DİDİM

Didim’de “Adli Yıl Açılışı” açıklaması yapıldı

Didim’de 2024-2025 adli yılı açılış töreni düzelendi. Didim Adliyesi önünde düzenlenen tören Didimli avukatlar katıldı. Basın açıklamasını Avukat Ege Erbaş okudu.

Av. Erbaş tarafından yapılan açıklama avukatlık ücretlerinin düzenlenmesi, adli yargılama süreci ve adil yargılama talepleri dile getirildi.

ADALET, BİR TOPLUMUN TEMELİ VE HUZURUN GÜVENCESİDİR

Av. Erbaş tarafından yapılan açıklamada “Bugün, 2024-2025 Adli Yıl açılış töreni vesilesiyle bir aradayız. Hepinizi saygı ve sevgiyle selamlıyoruz. Her yıl bu kürsülerde yargı bağımsızlığının, hukukun üstünlüğünün ve hukuk devletinin önemini vurguluyoruz. Adaletin, avukatlık mesleğinin ve meslektaşlarımızın kronikleşmiş sorunlarını ve bu sorunların çözümleri için temennilerimizi dile getirerek yeni adli yıla merhaba diyoruz. Ancak bu sorunların çözümüne ilişkin somut bir adım atılmaması bir yana, maalesef gün geçtikçe eklenen yeni sorunlar ile karşı karşıya kalıyoruz. Bilindiği üzere; adalet, bir toplumun temeli ve huzurun güvencesidir.

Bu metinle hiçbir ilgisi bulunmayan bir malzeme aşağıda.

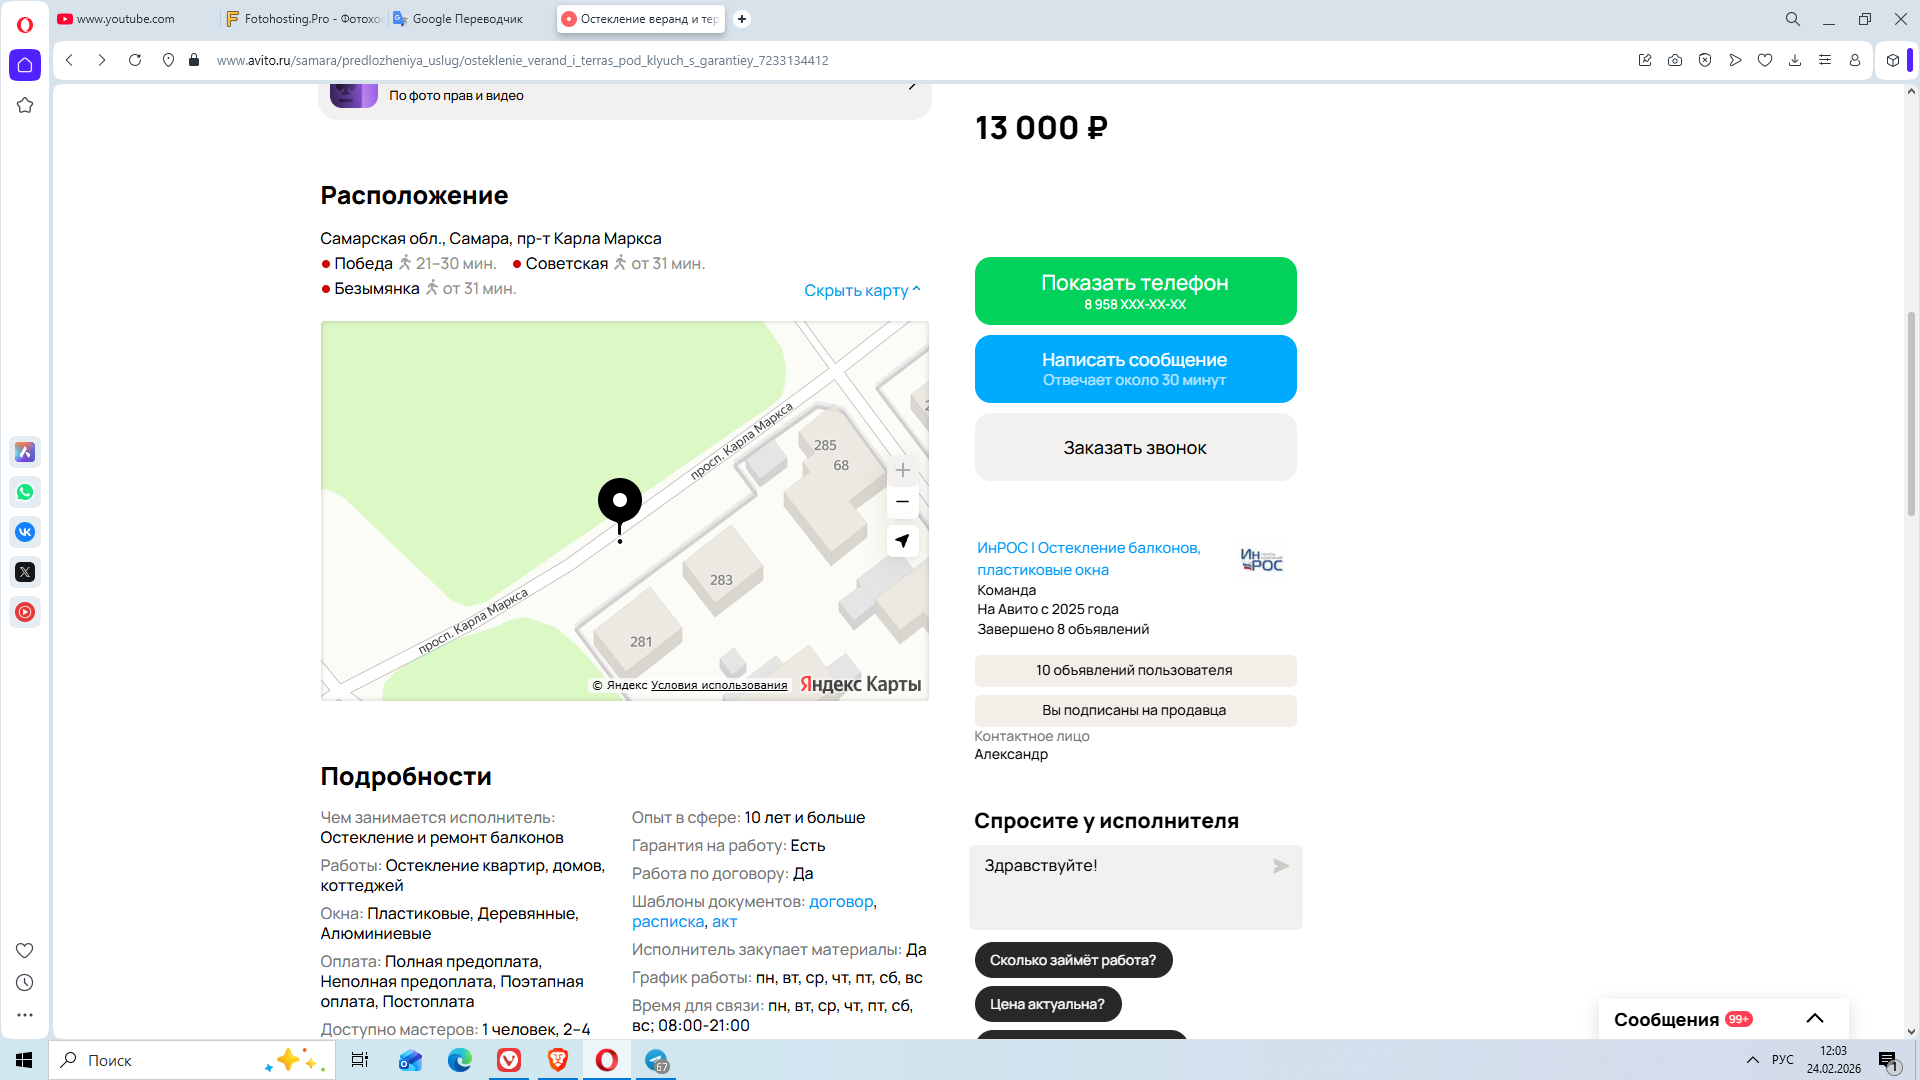1920x1080 pixels.
Task: Expand the Сообщения chat panel chevron
Action: click(x=1815, y=1018)
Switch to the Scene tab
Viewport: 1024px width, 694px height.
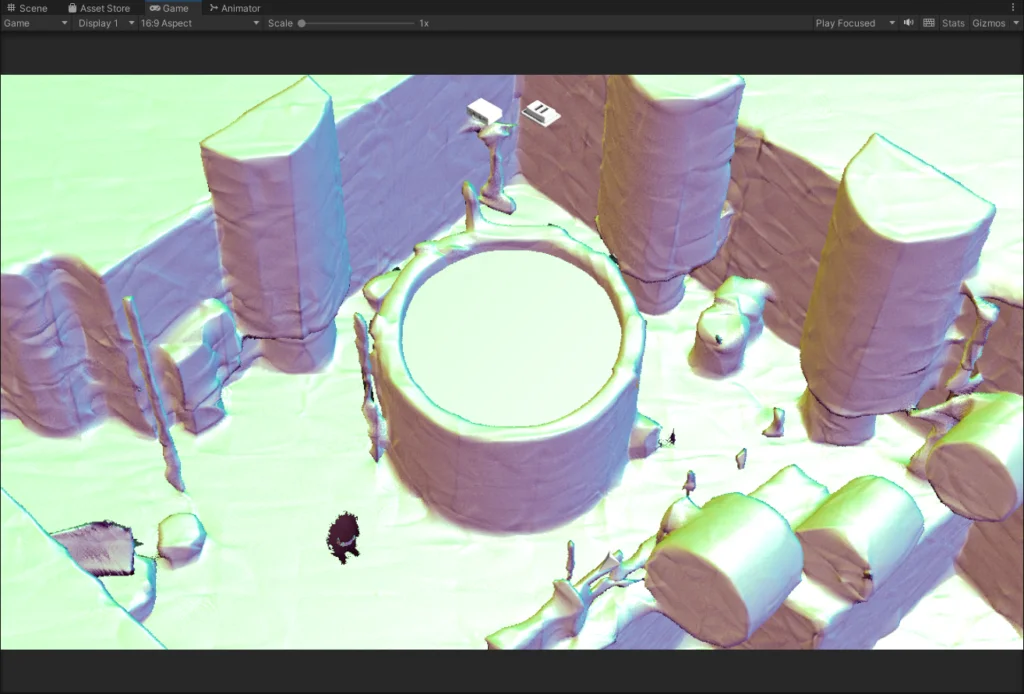[27, 8]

Hukuk, yalnızca maddi dünyayı düzenlemez; aynı zamanda vicdanların ve toplumların huzurunu teminat altına alır. Hukukun üstünlüğü, bireylerin hak ve özgürlüklerini koruyan en önemli ilkedir. Bu ilkenin korunmasında en büyük görevlerden biri, savunma mesleğini icra eden biz avukatlara ve barolara düşmektedir. Hukukun üstünlüğünü, insan haklarını savunmak ve korumak, adaletin herkes için erişilebilir olmasını sağlamak bizim asli görevlerimizdendir.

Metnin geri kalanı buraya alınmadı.